Before you can generate extraction benchmarks, you need to open your golden files or a benchmark document set in the Documents window.

After running an extraction benchmark, you might want to change your extraction configuration settings. The following are common mistakes that you should avoid:

  • Lowering the minimum confidence thresholds just to get more green valid fields. You may end up missing invalid data as a result.

  • Increasing the minimum confidence thresholds just to eliminate red incorrect valid fields. This likely does not fix the problem that is causing the incorrect valid fields, only masks it. These types of errors may still occur in production.

  • Modifying recognition profile settings to improve a specific field. This may adversely affect other locator methods and fields.

Instead, you should concentrate on the following:

  • Confirm that the recognition engine you are using is the most effective for your documents.

  • Improve your classification results so they do not negatively affect your extraction results.

  • Improve the regular expressions used by your Format Locators.

  • Review and update zone settings such as image cleanup, anchoring and registration for Advanced Zone Locators.

  • Improve or update the knowledge bases used for any group locators.

  • Review and improve any scripts used at both project and class level.

  • Verify that all databases are up-to-date and that your queries return the correct data.

  • Review and improve Table Locator settings for regular and trainable tables.

  • Update any other locator-specific settings that could improve extraction results.

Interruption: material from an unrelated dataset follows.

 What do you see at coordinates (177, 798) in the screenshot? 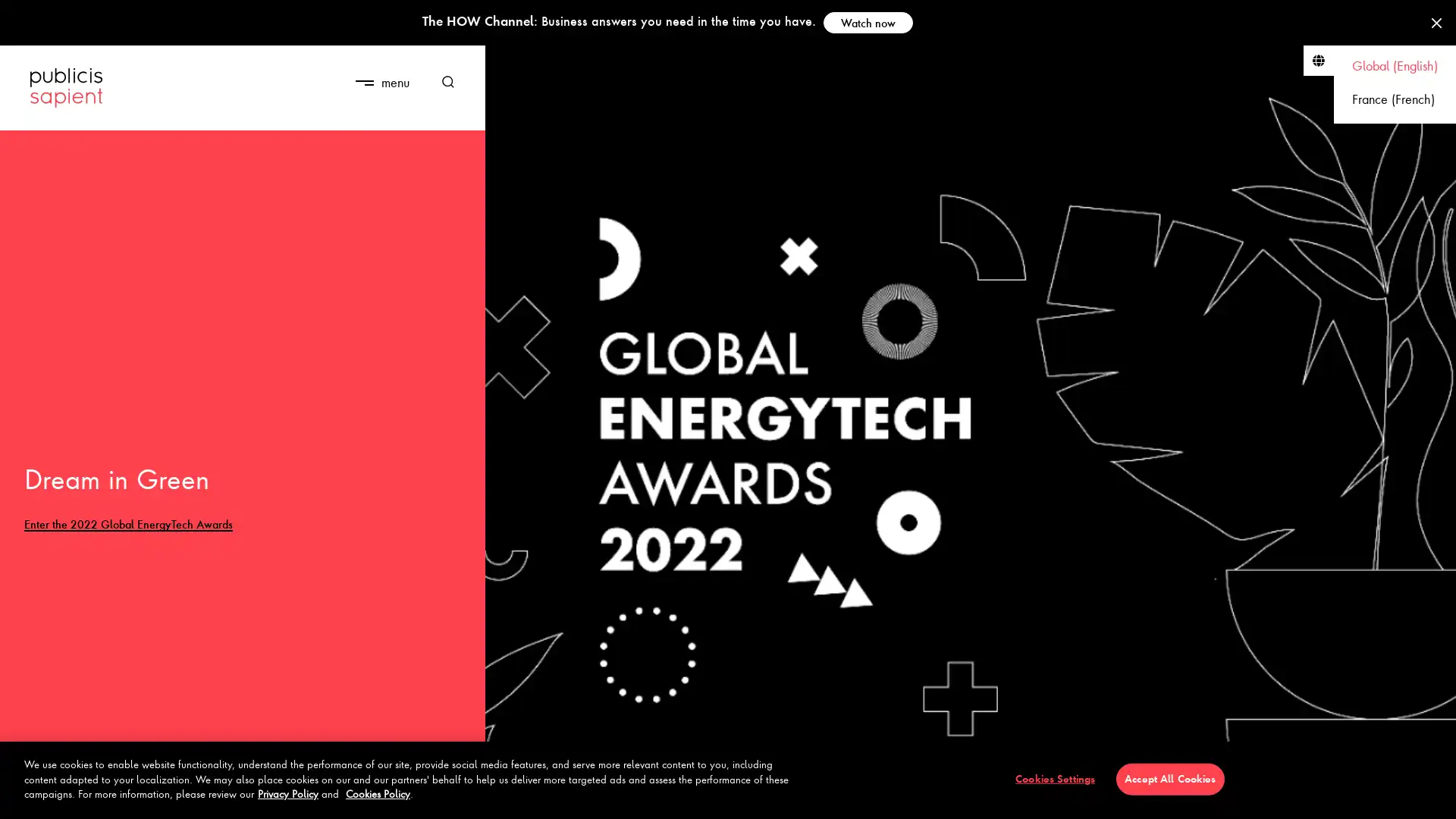
I see `Display Slide 7` at bounding box center [177, 798].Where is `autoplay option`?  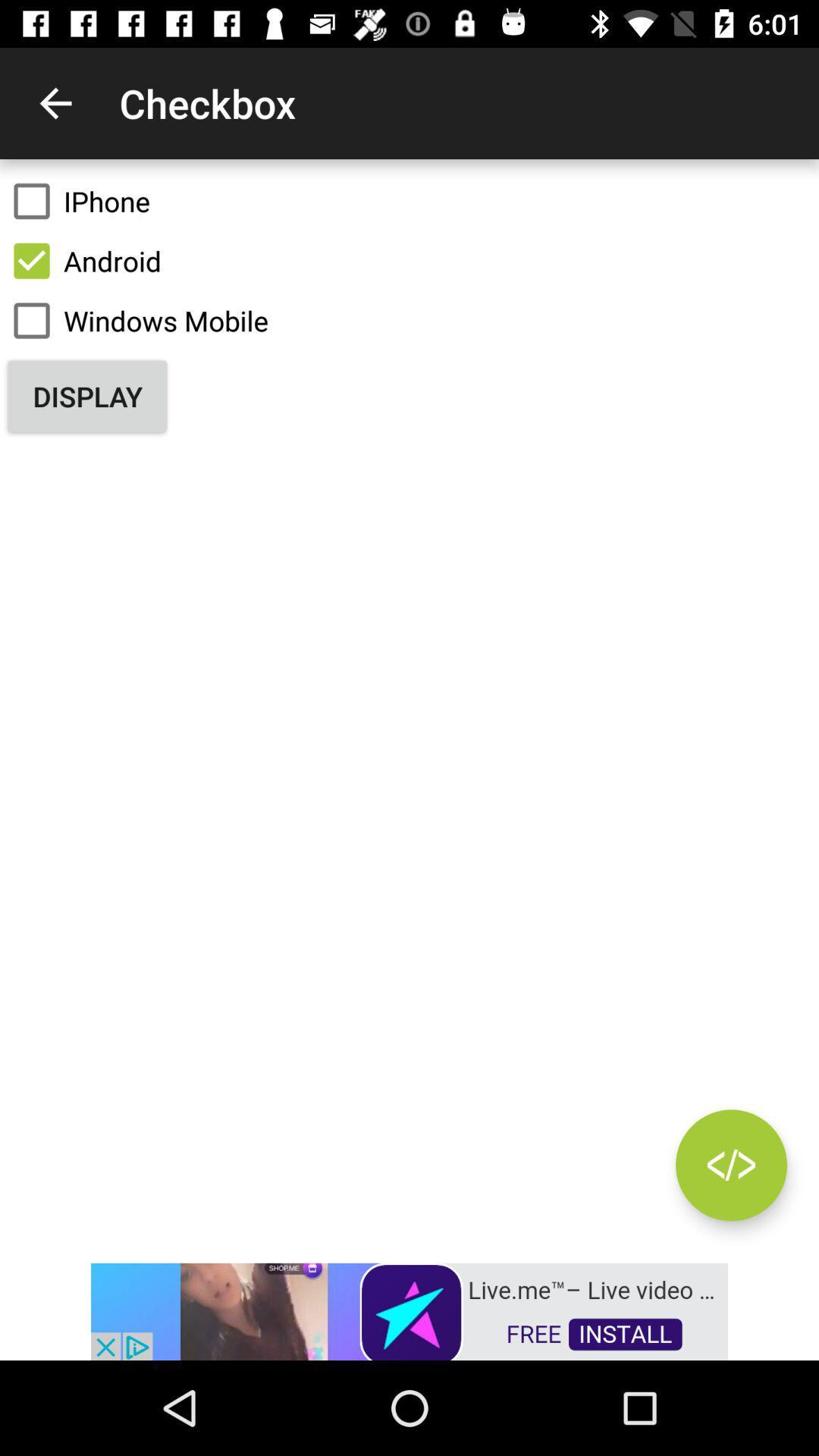
autoplay option is located at coordinates (730, 1164).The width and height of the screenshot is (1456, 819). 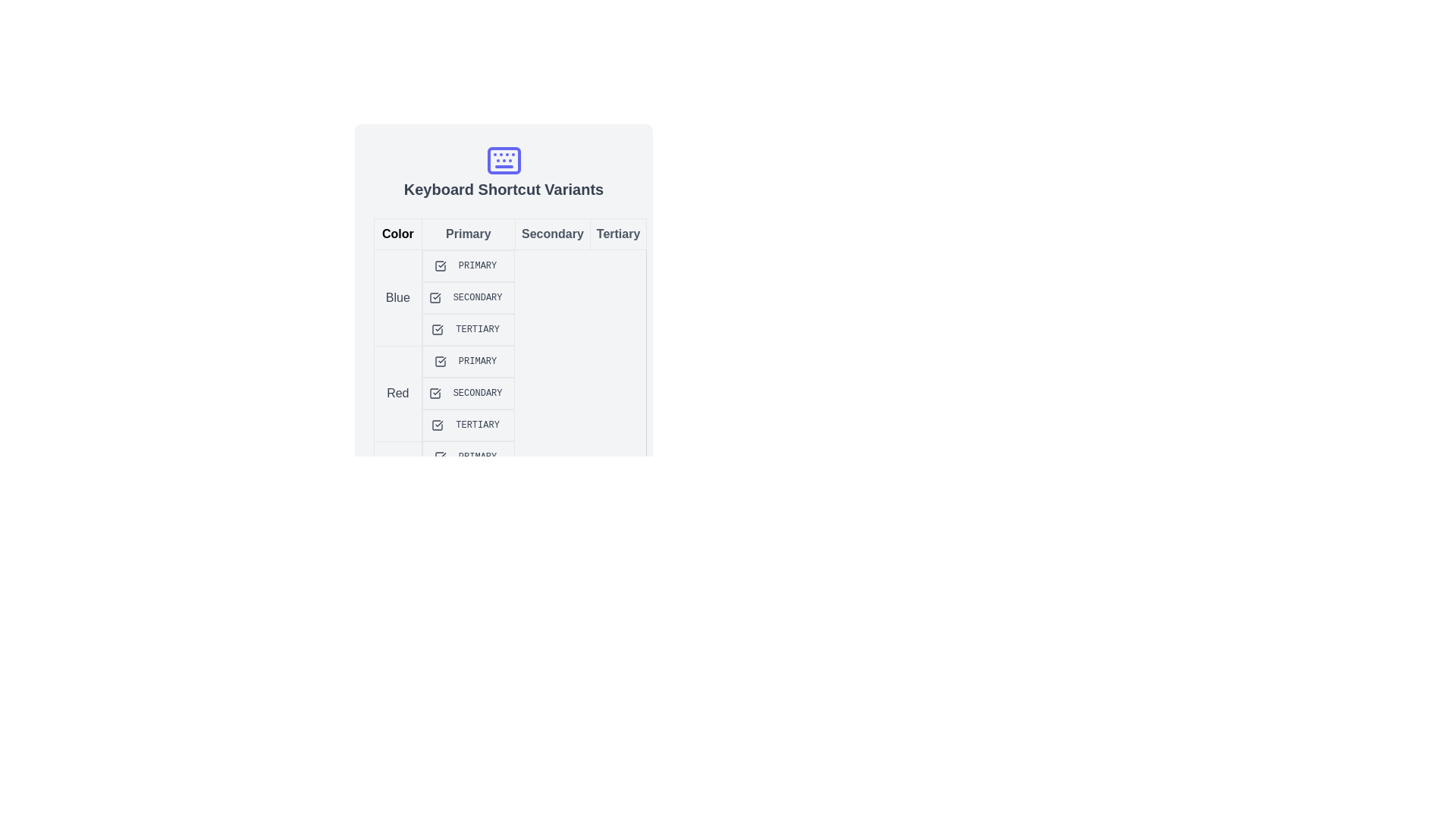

You can perform an extraction benchmark by following these steps:

  1. Open the Documents window if it is not already open.
  2. If a different view is in use, switch to the List view Documents Window - Flat View icon.
  3. Open the golden files you created for extraction testing.

    If you do not have a set of golden files, create a set for extraction or an all-purpose set.

  4. On the Process tab, in the Benchmark group, click Extraction Benchmark Benchmark - Extraction icon and select one of the following options from the submenu:
    • Selected Class Only Benchmark - Extraction Selected Class icon

    • Select Class and its Child Classes Benchmark - Extraction Selected Class and Children icon

    • All Classes Benchmark - Extraction All Classes icon

    The Extraction Benchmark window is displayed and the selected extraction benchmark runs.

  5. If you made changes outside of this window, you can run another benchmark by clicking Start.

    The extraction benchmark results are displayed in the Summary and Details tables.

  6. Optionally, click Save to store the benchmark results for comparison later.
  7. Optionally, Export your benchmark results as a .csv file that can be opened in another application.